Kerem adımları kapıya vardığında karısına dikkat ederek açtı ve içeri girip karısını kapının arkasına yine dikkatlice yaslayarak kapanmasını sağladı. Kerem hâlâ öpüşürlerken bu sefer karısını kapıdan çekti ve yataklarına doğru getirerek yavaşça uzandırdı. Zeynep hamile olmasa bu derece sakin kalamazdı. İkiside biliyordu herşey çok daha hızlı ve daha sert bir şekilde gelişirdi. Ama şimdi karısı hamileydi ve ona gözü gibi bakıyordu. En ufak bir şey olur diye tereddüt ediyordu. Yumuşak olduğunu bildiği yatağa dahi yavaşça bırakmıştı karısını. Zeynep onun bu davranışını net bir şekilde görebiliyordu. Hemen göz göze geldiği kocasının gömleğinin düğmelerine götürdü ellerini ve çözmeye başladı onları. Gömleğin düğmeleri çözüldüğünde göğsüne ellerine yaslayıp o hizadan omuzlarına doğru ittirdi ve Kerem'in de kollarını geriye atması ile çıkardı
Zeynep hemen ellerini ayrı kalan tenine yerleştirirken Kerem ellerini önce başının iki yanına yerleştirmiş gözlerinin içine yüzünde ki hafif gülümseme ve yoğun sevgisi ile bakmaya başlamıştı. Zeynep gözlerinden tüm duyguları en yoğun şekilde alabiliyordu. Aynı şekilde dudakları hafifçe kenara doğru kıvrıldığında elleri arasında kalan başını kaldırdı ve kıvrılan dudakları birbirine bastırdı. Kerem başını geri bastıracakken Zeynep dudaklarını teninden ayırmadan çenesine indirdi. Dudakları çenesini alevlendirirken boynuna inmişti. Dudakları aralanarak etini sahiplenirken tadı dudaklarına nefes veriyordu. O nefesin hiç bitmesini istemiyordu. Nefesi tazelenirken boynundan omzuna gitti. Oradan göğsüne indi ve sol göğsüne uzun derin bir öpücük bıraktı. Bu Kerem'in hemen öptüğü yerin altında ki kalbin çok daha hızlı bie ritimle atmasına neden olmuştu. Daha hızlı atıyor oradan tüm vücuduna uyarılar geçiyordu. Dudakları tenindeyken derin bir soluk aldı. Ona yetmesini dileyerek.

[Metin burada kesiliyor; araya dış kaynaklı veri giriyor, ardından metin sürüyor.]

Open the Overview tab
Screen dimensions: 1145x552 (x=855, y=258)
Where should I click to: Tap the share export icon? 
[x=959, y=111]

Bu kadının varlığı herşeydi.
Bir şeye benzetmeye gerek yoktu. Her şeydi. Akla gelebilecek, herşey.
Zeynep dudakları altında ısınan tene dokunurken yeniden değdirdi dudaklarını ve aynı şekilde bir kez daha öptü. Eli belinde dolanıyordu. Belinin yanlarından hafifçe içe doğru geliyor, karnının üzerinde dolanıyordu. Tüm vücut hatları elleri arasına dalıyordu. Başını yavaşça yukarı kaldırdığında kocasının gözleri ile ve dudaklarına kapanan dudaklar ile karşılaştı. Gözler kapanıp kaybolmuş, dudaklar daha da hareketlenmiş ve başı yastığa düşmüştü. Kerem daha sert öpüyordu. Daha belirgin dokunuyordu. Zeynep'in vücudunda dolaşan elleri onu her şeyden alıyordu. Tüm hisleri dışarıya atıyordu. Dudakları daha hızlı ve sertçe Zeynep'in dudakları arasında soluksuz dolaşırken ellerini aşağıya, karısının tişörtünün uçlarına indirdi. Zeynep onun parmaklarını karnında hissederken dudaklarından derin bir nefes çekti. Bu adamın dokunuşlarına karşılık buna oldukça ihtiyaç duyuyordu çünkü. Kerem tişörtü yukarı çekip çıkardığında görmediği bir yere fırlattı. Başını boynuna gömerken dudakları boynunu istekle öpüyordu. Bir eli karısının beline inerken Zeynep ellerini saçlarına ve sırtına götürüyordu. Boynunda ki dudaklar onu ele geçirmişti. Kerem boynunu öperken yukarı doğru, aynı hizadan kulağına ulaşmıştı. Dudakları ile birlikte içini yakan sesi de kulaklarına ulaşmıştı.
_ Yakma beni güzelim.
Zeynep içi titrerken gözlerini kapanmıştı. Yakmak ne kelime... Her gün daha da alevleniyor, tutuşuyordu... O ateşe değen bir cam parçası gibi eriyip yerle birleşiyordu. Masumluk ateşle cesarete geçiş yapıyordu. Eritiyordu. Her şekilde eritiyordu.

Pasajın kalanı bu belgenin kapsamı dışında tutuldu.